デジタルカメラ市場について富士フイルム 取締役 常務執行役員 光学・電子映像事業部長の高橋通氏(高橋氏の“高”は、正しくは「はしごたか」)は、「2010年をピークに年々縮小を続けているが、レンズ交換式カメラは順調に2桁成長となっている。しかし内訳を見るとデジタル一眼レフカメラが-19%なのに対して、ミラーレスカメラは+41%となった。これはミラーレスカメラが、性能においても一眼レフに匹敵するということが認識されてきた結果と考えている」とし、これまでミラーレスカメラのシェアが低かった欧米でもミラーレスカメラのシェアが増える傾向が強まっていると説明した。

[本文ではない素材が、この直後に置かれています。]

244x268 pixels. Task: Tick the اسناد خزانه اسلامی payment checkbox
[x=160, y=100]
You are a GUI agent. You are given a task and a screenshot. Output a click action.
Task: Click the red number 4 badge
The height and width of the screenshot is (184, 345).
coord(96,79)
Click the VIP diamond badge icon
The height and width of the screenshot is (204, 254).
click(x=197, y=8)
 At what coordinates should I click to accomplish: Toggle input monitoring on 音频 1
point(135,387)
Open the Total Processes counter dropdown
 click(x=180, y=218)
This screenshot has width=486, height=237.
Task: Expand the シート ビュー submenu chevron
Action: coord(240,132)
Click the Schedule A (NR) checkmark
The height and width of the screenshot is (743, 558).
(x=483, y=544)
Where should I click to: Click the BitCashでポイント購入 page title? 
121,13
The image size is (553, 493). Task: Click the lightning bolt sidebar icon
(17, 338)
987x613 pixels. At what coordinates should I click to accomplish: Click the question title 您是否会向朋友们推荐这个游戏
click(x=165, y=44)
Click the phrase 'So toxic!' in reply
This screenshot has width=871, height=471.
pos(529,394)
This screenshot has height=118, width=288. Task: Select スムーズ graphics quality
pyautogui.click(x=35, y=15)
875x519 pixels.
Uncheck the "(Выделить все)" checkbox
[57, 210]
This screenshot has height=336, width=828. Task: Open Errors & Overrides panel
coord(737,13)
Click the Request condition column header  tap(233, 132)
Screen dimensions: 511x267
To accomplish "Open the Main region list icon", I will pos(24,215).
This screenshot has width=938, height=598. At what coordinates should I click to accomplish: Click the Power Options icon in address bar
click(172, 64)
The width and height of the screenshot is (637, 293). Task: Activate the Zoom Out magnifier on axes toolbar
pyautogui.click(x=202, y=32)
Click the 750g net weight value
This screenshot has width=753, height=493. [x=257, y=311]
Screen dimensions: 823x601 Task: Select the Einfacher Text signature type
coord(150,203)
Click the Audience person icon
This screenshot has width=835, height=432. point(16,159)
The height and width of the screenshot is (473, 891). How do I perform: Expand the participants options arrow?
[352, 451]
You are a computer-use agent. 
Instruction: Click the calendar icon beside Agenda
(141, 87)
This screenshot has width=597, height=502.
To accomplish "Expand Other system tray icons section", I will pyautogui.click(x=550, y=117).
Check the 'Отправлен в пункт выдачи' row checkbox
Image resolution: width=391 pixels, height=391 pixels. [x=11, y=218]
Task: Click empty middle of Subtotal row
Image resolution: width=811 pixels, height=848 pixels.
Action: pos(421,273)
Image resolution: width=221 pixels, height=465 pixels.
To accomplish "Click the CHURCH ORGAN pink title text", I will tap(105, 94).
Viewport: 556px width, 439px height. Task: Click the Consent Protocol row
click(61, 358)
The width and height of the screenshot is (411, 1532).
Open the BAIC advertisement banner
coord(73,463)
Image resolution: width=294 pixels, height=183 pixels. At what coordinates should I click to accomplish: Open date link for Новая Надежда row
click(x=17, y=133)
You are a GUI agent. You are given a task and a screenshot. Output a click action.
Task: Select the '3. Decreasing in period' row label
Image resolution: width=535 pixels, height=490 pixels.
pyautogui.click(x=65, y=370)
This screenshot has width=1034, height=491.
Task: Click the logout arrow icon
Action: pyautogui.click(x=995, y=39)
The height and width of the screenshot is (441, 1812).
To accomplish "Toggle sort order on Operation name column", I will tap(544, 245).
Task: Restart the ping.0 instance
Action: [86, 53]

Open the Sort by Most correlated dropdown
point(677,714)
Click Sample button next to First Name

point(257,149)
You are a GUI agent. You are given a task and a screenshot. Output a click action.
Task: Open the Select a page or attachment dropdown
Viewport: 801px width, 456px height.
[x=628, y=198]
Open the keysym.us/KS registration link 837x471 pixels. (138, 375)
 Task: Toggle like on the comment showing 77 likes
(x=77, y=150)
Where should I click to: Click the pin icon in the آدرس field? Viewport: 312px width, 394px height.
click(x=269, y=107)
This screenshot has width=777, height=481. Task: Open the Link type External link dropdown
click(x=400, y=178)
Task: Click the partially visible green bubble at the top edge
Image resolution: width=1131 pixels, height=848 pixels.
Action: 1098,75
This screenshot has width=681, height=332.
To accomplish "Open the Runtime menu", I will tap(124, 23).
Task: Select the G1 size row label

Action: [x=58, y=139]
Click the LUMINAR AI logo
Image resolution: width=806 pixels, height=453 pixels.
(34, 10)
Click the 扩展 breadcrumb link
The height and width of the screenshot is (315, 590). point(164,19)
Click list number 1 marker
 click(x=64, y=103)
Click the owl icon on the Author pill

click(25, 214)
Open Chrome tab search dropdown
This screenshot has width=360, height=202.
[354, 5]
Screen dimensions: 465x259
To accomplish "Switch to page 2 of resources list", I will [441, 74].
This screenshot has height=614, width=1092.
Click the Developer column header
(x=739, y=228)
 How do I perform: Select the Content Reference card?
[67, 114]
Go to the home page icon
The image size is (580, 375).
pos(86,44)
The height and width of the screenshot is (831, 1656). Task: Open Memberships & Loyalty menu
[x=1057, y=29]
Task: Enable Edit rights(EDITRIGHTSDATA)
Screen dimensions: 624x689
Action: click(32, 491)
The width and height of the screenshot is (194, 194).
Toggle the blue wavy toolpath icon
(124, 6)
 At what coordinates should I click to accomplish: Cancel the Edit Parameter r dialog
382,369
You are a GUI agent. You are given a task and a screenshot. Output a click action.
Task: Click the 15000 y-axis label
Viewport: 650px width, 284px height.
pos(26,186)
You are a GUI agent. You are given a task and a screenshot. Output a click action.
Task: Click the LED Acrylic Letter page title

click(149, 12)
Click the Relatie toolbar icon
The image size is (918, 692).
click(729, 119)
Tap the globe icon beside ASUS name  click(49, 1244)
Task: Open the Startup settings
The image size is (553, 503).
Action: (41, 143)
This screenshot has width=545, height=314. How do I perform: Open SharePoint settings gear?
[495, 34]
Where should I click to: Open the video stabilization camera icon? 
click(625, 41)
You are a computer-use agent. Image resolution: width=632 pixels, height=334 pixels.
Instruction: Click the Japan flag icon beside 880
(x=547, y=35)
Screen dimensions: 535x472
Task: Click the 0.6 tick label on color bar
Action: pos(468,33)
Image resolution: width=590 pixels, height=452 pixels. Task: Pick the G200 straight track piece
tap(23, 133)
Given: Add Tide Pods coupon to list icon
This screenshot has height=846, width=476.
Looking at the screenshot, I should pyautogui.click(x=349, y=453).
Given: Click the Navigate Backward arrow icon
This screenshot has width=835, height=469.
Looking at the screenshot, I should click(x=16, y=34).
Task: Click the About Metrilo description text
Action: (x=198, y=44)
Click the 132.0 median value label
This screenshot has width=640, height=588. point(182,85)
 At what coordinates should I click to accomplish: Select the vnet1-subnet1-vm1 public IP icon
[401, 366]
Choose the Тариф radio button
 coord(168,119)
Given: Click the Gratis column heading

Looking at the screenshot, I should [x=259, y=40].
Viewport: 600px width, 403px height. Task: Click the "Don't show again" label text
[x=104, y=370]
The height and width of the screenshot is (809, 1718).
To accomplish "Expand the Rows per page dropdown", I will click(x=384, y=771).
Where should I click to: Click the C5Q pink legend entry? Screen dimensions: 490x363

また、「小形軽量でも性能を第一に考える欧米でも、2014年に入ってからはミラーレスカメラが伸びており、機能優先のユーザーにもミラーレスカメラが優位と認知されている。今まさに、一眼レフカメラからミラーレスカメラへの変化点に立っている」(高橋氏)との認識も示した。
また同氏は、デジタルカメラ事業について「黒字を計上できるところに来た」とアピール。今後はAPS-Cセンサーを搭載したXシリーズとその交換レンズの拡充に注力すると話した。
同日発表の新レンズ2本を含めて富士フイルム製のXマウントレンズは15本がそろった。加えて、すでにロードマップにある4本が来年度に登場する予定。「放送用のフジノンレンズの設計・生産技術をフルに活用することで、2年半で15本揃えることができた」(高橋氏)とのこと。なお、レンズの販売数や今後の見込み数は非公開だが、「大変な勢いで伸びているのは事実」(同氏)と答えた。
カメラ1台に対する交換レンズの所持数について、同社は1.8本程度という。「業界平均が1.3本程度と聞いている。業界平均を大きく上まわっており、それだけ我々のユーザーはハイエンドに寄っているということ」(高橋氏)。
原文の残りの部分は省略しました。